I know this is a bit late (several months) but I came across the post while trying to do this. Managed to do it by:
1) using KeyTextTransform to convert the jsonb value to text
2) using Cast to convert it to integer, so that the SUM works:
q = myModel.objects.filter(type=9) \
.annotate(numeric_val=Cast(KeyTextTransform(sum_field, 'data'), IntegerField())) \
.aggregate(Sum('numeric_val'))
print(q)
where 'data' is the jsonb property, and 'numeric_val' is the name of the variable I create by annotating.
Hope this helps somebody!
For those who interested, I've found the solution (or workaround at least).
from django.db.models.expressions import RawSQL
Model.objects.annotate(
val=RawSQL("((attrs->>%s)::numeric)", (json_field_key,))
).aggregate(min=Min('val')
Note that attrs->>%s
expression will become smth like attrs->>'width'
after processing (I mean single quotes). So if you hardcode this name you should remember to insert them or you will get error.

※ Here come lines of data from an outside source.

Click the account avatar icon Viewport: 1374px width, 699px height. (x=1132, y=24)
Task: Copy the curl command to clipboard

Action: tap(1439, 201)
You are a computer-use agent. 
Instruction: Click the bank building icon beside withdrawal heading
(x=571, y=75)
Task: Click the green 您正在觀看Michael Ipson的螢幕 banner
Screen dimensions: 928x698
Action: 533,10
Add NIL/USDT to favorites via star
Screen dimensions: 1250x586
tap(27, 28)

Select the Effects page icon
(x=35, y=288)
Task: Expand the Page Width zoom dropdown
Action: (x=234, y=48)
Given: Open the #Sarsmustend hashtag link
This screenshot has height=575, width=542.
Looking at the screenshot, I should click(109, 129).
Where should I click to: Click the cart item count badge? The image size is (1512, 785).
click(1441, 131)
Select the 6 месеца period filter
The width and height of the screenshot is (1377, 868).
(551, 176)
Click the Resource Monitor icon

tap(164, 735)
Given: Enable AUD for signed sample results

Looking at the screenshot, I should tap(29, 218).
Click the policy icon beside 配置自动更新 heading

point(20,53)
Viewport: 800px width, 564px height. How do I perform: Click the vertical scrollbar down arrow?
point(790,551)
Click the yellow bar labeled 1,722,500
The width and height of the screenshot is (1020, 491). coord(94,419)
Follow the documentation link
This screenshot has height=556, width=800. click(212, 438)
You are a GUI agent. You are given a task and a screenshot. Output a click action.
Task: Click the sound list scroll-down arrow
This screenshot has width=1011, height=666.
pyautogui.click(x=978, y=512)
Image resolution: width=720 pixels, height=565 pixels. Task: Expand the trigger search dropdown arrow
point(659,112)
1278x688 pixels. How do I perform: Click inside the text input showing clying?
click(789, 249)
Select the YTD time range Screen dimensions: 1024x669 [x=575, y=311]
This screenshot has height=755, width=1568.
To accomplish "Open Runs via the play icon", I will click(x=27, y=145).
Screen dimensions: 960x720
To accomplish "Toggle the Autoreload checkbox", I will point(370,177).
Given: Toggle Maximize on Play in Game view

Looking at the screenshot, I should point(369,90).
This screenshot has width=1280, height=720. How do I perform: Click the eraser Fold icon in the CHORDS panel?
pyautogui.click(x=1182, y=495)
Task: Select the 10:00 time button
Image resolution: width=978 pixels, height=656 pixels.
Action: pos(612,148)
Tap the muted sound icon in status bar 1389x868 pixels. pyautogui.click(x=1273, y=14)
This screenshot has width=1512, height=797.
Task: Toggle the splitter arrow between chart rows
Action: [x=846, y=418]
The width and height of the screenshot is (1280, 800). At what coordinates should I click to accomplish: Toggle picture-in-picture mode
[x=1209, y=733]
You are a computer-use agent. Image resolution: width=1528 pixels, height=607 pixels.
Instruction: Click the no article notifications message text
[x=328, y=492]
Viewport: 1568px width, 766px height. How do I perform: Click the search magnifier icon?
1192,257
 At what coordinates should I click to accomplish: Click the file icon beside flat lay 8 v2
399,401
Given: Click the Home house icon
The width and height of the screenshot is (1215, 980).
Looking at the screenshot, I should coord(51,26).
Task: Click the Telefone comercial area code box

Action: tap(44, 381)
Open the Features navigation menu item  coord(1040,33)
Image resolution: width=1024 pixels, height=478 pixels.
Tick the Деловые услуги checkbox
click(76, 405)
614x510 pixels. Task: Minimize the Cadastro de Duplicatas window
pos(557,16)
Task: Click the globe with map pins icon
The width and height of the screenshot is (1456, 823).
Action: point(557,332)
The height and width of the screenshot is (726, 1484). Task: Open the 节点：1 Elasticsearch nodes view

/// A little bit offtopic ///
And one more tricky issue not related to django itself but that is needed to be handled somehow. As attrs
is json field and there're no restrictions on its keys and values you can (depending on you application logic) get some non-numeric values in, for example, width
key. In this case you will get DataError
from postgres as a result of executing the above query. NULL values will be ignored meanwhile so it's ok. If you can just catch the error then no problem, you're lucky. In my case I needed to ignore wrong values and the only way here is to write custom postgres function that will supress casting errors.
create or replace function safe_cast_to_numeric(text) returns numeric as $$
begin
return cast($1 as numeric);
exception
when invalid_text_representation then
return null;
end;
$$ language plpgsql immutable;
And then use it to cast text to numbers:
Model.objects.annotate(
val=RawSQL("safe_cast_to_numeric(attrs->>%s)", (json_field_key,))
).aggregate(min=Min('val')
Thus we get quite solid solution for such a dynamic thing as json.
From django 1.11 (which isn't out yet, so this might change) you can use django.contrib.postgres.fields.jsonb.KeyTextTransform
instead of RawSQL
.
In django 1.10 you have to copy/paste KeyTransform
to you own KeyTextTransform
and replace the ->
operator with ->>
and #>
with #>>
so it returns text instead of json objects.
Model.objects.annotate(
val=KeyTextTransform('json_field_key', 'blah__json_field'))
).aggregate(min=Min('val')
You can even include KeyTextTransform
s in SearchVector
s for full text search
Model.objects.annotate(
search=SearchVector(
KeyTextTransform('jsonb_text_field_key', 'json_field'))
)
).filter(search='stuff I am searching for')
Remember you can also index in jsonb fields, so you should consider that based upon your specific workload.